We would like to point out that the diagnosis was delayed by several factors, including the time needed to exclude medical reasons, the lack of cooperation from family, and the lack of adherence to medication, which most probably led to the aforementioned chronic relapsing picture. Epileptic seizures were excluded as he had negative vEEG recording whilst in the active stage with the reported movement disorder fully recorded and analyzed.
On the other hand, our case differs from the other similar reported cases in that the patient was off clozapine for weeks before presenting with the full-blown picture of catatonia. Of course it can be argued that this was an independent relapse. However, the temporal relationship and the new catatonic picture would suggest otherwise. The delayed presentation can partially be explained by the intermittent exposure and withdrawal of olanzapine after the discontinuation of clozapine. Still, our case strengthens the idea that Moncrieff presented in her paper [3] where she argued that the illness that follows the discontinuation of an antipsychotic could have nothing to do with the original psychotic illness.

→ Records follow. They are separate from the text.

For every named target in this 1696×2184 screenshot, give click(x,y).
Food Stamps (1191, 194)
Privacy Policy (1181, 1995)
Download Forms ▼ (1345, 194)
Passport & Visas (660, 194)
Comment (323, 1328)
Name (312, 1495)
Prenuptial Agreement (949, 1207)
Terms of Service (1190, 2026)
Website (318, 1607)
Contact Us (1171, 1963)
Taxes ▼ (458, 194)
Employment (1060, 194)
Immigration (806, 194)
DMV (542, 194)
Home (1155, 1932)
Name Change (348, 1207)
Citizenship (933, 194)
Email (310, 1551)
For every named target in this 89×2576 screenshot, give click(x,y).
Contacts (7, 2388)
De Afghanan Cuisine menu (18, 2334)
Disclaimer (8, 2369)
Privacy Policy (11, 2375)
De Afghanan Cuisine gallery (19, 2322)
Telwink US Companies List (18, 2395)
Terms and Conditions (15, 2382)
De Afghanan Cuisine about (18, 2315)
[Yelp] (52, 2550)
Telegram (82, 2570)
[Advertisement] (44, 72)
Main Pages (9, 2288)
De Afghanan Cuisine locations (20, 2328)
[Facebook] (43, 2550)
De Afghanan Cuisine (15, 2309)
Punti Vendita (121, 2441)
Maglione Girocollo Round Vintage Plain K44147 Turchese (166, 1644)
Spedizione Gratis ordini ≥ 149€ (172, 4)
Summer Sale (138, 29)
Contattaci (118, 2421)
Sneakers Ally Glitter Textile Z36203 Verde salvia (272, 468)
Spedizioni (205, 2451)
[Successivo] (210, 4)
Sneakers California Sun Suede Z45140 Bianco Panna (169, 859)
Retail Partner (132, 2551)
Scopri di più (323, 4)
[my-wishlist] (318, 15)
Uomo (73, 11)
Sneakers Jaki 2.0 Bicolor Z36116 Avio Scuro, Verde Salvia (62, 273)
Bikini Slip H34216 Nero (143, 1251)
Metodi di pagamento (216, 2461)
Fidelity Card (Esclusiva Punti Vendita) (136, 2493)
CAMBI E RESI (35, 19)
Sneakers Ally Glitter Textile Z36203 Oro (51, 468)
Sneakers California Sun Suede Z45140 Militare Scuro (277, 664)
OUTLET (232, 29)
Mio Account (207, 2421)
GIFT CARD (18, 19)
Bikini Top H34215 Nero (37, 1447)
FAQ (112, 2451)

Indeed, up to 50% of patients on clozapine discontinue their treatment mainly, due to side effects and the need to have regular blood tests [4]. This case report would highlight the issue of nonadherence, as one of the main difficulties when dealing with clozapine treatment. Clozapine is recognized as one of the main culprits in causing rebound psychosis, due to its wide spectrum effects on brain receptors. In our case, prescribing different antipsychotic to clozapine along with an anticholinergic agent was an effective strategy, when adhered to by the patient resulting in good recovery, although it took longer than what was previously reported in the literature. This case report would further strengthen the notion that response to benzodiazepine in malignant catatonia is not as dramatic as the response of simple catatonia and that a lorazepam test is not sensitive enough in these cases [5].
A multidisciplinary approach is always vital to ensure the involvement of patient and caregivers earlier on. A practical suggestion is to prescribe depot antipsychotic with a high anticholinergic potency alongside clozapine in patients with history of erratic adherence.
Conflict of Interests
The authors declare that there is no conflict of interests regarding the publication of this paper.